● **Action item**:
Your answer must be an exact copy of the lines from the one containing "Instruction: Click popularity" through the last line of the records below, with no pictures; please include nothing else.
===== Exercise data
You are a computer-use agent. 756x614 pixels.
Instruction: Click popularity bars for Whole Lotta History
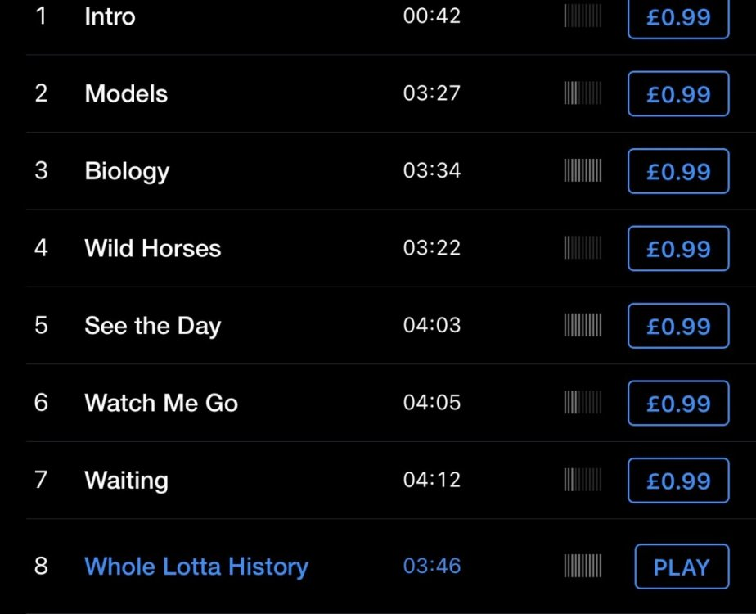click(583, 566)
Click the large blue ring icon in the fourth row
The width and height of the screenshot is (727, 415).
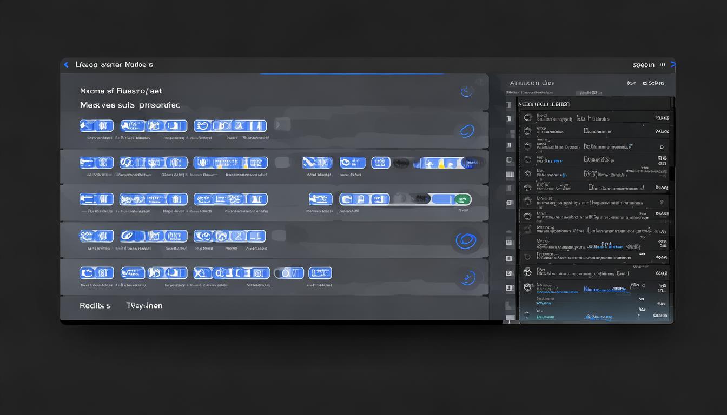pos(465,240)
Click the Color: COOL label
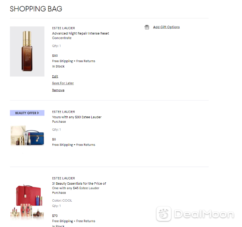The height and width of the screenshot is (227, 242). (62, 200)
==========
● **Answer to the exercise**:
Instruction: Click popularity bars for Whole Lotta History
click(583, 566)
Click the large blue ring icon in the fourth row
The width and height of the screenshot is (727, 415).
pos(465,240)
Click the Color: COOL label
The height and width of the screenshot is (227, 242). (62, 200)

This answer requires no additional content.